Things might not just be crook in Tallarook, they’re crook right through a huge stretch of NSW and Queensland where drought is into its third year, around places like Walgett for example.
Farmers say they’re not whinging, but it is crook in the bush.
The Coalition government has taken some big hits from a primary industry reeling from the drought, largely on the back of criticism that the federal government has not done enough with drought strategies, and it’s had a very long lead time on putting together a drought assistance package at all.
Unforgiving eligibility criteria and red tape have hampered any real action, according to many.
Farm groups sat down with the minister last week to discuss what they saw as the urgent need to better target current assistance measures and expand support to local communities.
Some farmers face a fourth season of drought – and without income.
An injection of funds to drought-affected towns would aim to boost their lagging economies, not just farmers.

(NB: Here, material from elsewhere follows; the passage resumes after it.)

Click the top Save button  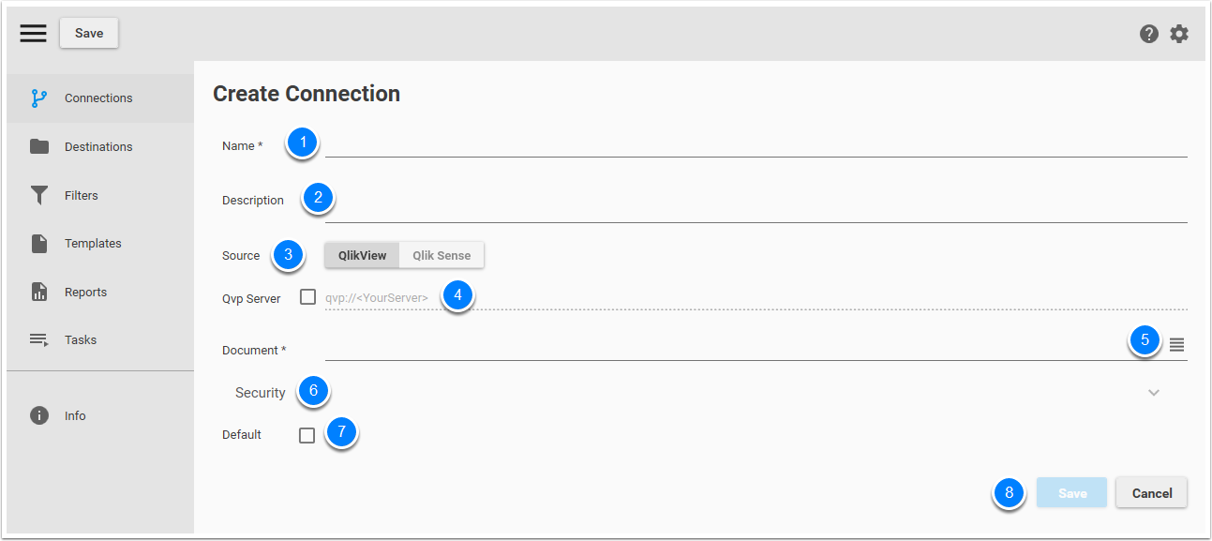pyautogui.click(x=88, y=33)
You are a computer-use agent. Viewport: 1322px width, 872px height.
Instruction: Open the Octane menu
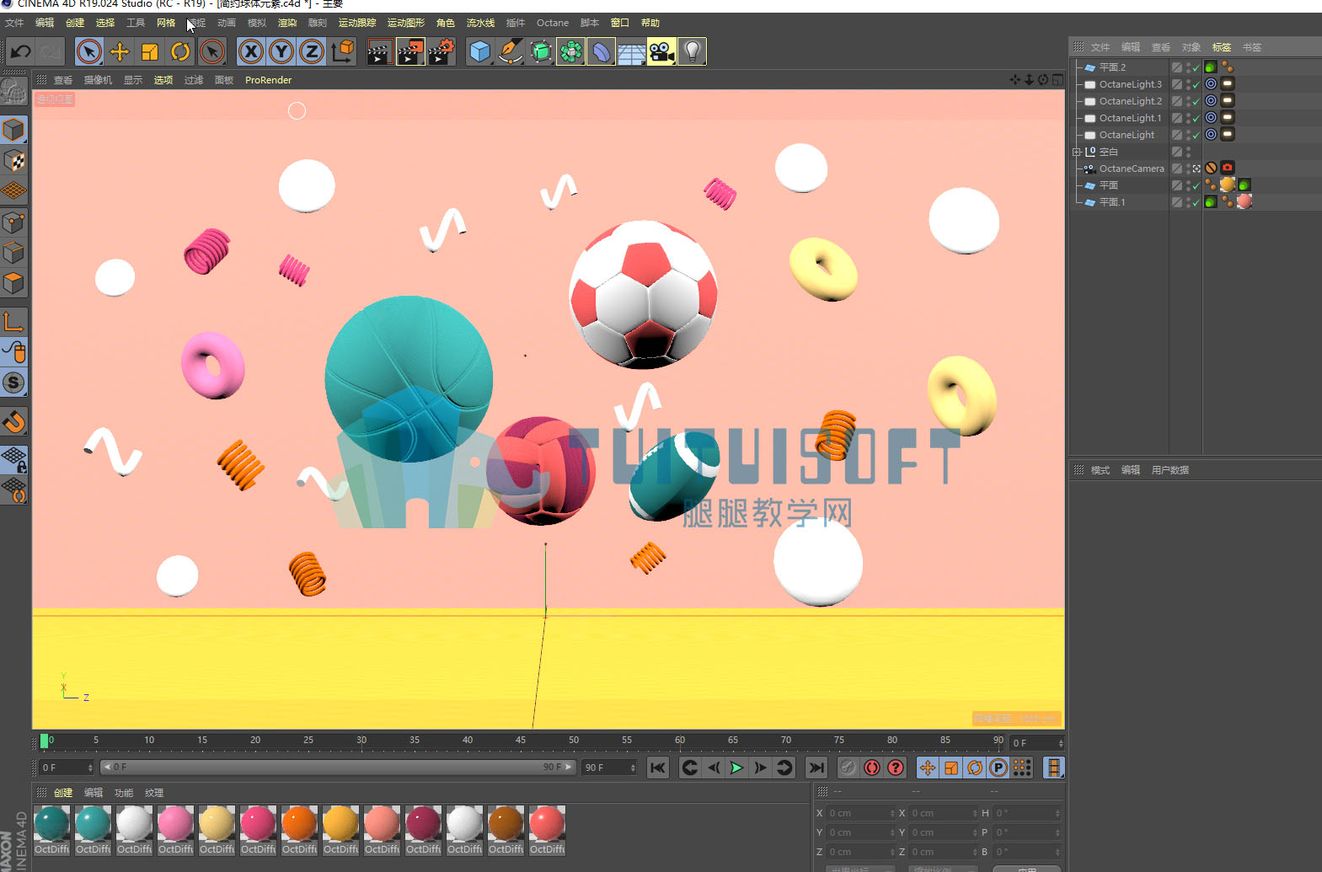[553, 23]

But while local economies need to be in control of any such stimulus, local government too doesn’t need to be unnecessarily burdened with a new responsibility for which it is not prepared nor able to do in practical terms.
The government has local employment firms which do those jobs – finding work for the jobless or the needy, or the out-of-sorts – and with the expertise and experience to do it well.
Local councils aren’t job search specialists.
While Mr Joyce might want them to find “shovel-ready” projects that can take a boost in funding, the onus of actually deciding which farmers take up drought jobs needs to remain outside the local government ambit.
Apart from the risk of more cost-shifting onto local government, it will, in many communities, be a subject for debate and dissension over who gets a helping hand and who doesn’t.
And drought-hit areas also need to have local input into that domino effect of the myriad of contractors who are also hurting and getting no work.